The Vachathi case involved a mass crime that occurred on 20 June 1992 in the village of Vachathi, in Dharmapuri district, Tamil Nadu. A team of 155 forest personnel, 108 policemen and six revenue officials entered the Tribal-dominated Vachathi village, searching for smuggled sandalwood and to gather information about Veerappan. Under the pretext of conducting a search, the team ransacked the villagers' property, destroyed their houses, killed their cattle, assaulted around 100 villagers, and raped 18 women.

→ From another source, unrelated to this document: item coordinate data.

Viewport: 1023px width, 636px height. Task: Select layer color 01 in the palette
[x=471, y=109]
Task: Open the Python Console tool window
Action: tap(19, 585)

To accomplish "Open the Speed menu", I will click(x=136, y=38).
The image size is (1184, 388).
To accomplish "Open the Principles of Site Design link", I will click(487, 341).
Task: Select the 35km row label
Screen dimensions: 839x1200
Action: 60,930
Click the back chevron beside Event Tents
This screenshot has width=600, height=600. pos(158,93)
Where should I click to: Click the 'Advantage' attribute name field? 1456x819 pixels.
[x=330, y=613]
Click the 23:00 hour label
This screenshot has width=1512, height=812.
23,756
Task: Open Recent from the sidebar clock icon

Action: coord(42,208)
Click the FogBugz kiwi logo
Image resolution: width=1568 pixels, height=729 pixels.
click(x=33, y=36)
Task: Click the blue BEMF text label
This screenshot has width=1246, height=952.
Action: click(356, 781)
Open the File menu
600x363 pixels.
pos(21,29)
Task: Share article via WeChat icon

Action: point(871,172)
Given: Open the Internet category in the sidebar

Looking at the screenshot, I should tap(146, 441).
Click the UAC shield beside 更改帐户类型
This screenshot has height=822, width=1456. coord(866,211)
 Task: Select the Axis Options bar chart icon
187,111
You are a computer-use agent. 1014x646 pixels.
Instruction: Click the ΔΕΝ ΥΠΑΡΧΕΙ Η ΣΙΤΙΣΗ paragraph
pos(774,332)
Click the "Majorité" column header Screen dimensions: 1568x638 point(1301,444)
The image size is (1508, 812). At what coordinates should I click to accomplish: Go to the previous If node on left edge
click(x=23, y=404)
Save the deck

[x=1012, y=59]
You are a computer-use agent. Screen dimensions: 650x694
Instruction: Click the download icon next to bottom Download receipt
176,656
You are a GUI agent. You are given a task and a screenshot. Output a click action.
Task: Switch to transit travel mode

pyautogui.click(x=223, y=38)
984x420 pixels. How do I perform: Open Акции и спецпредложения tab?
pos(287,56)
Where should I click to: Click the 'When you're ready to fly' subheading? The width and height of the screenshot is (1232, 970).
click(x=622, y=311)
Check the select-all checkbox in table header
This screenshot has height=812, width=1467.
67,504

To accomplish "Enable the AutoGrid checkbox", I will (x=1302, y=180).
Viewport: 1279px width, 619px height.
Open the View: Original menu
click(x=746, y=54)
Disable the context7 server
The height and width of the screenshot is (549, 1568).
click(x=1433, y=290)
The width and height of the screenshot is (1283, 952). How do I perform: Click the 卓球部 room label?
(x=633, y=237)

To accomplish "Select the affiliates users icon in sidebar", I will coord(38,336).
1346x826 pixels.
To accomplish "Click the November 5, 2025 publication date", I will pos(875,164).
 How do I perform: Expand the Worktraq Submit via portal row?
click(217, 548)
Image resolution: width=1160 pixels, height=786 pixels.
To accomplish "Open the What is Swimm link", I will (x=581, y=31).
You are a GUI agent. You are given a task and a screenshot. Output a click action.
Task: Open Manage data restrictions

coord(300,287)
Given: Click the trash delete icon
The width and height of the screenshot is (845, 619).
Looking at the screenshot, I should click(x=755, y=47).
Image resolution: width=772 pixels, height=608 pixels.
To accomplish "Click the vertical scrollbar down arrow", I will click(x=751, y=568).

After a court order, the CBI began probing the case, which was also under the scope of the National Human Rights Commission. On 29 September 2011, a special court in India convicted all 269 accused officials under the SC-ST Prevention of Atrocities act and 17 of those for rape. Fifty-four of the original accused had died by the time of the convictions; the remaining 215 were sentenced to jail.

==Background==
Vachathi is a village located in Dharmapuri district, 300 km away from the state capital Chennai. During June 1992, the villagers, who were mostly tribals, prevented forest and revenue officials from entering the hamlet. The officials complained that the villagers were involved in sandalwood smuggling and aiding Veerappan, a notorious forest brigand. During the evening, 269 officials, being 155 forest personnel, 108 policemen and six revenue officials, raided the village and herded the villagers under a tree. A hundred men from the village were brutally assaulted while 18 women were gangraped. The raid continued for two days when the hamlet was demolished.

==Trial==
The trial was held at Dharmapuri Principal District Court. There were 269 accused in the case that had 155 forest personnel, 108 policemen, and six revenue officials. All the 269 who were accused were sentenced on 29 September 2011. Of the 269, 54 died during the trial. Of the remaining 215, 126 belonged to the forest department, 84 were policemen, and five were revenue officials. Out of the 17 rapists, 12 were sentenced to 17 years imprisonment and 5 were given 5 years of imprisonment. The rest of the accused were sentenced to one to two years in prison. The Central Bureau of Investigation, had probed the case, on the directions of the Madras High Court in 1995 and filed a charge sheet against as many as 269 accused who included the then Principal Chief Conservator of Forests (PCCF), M. Harikrishnan, Conservators of Forests, P. Muthaiyan and L. Nathan and District Forest Officer, S. Balaji for brutally gangraping the women in the village.

==Aftermath==
Police were not ready to accept the case for three years. The villagers were denied compensation for a long time. On 12 September 2014, the state government offered a compensation of ₹12.2 lakh to all the victims. An additional ₹60,000 was allocated to each of the 105 villagers who were drafted in the chargesheet filed in 1999. The chargesheet was quashed by the court during November 2012.

==Media depictions==

The entire incident has been made into a film by the name Vachathi, and in the background of the Veerappan nabbing operation, many atrocities and human rights violations were committed by special task force police. The Tamil novel Solagar Thotti, written by S. Balamurugan, exposed the same. The documentary Vachathi – The Long March For Struggle traces the prolonged struggle for justice after this incident by Comrade Talkies Team Production on March 3 2026.

Vetrimaaran's film Viduthalai Part 1 is also based on the same incident.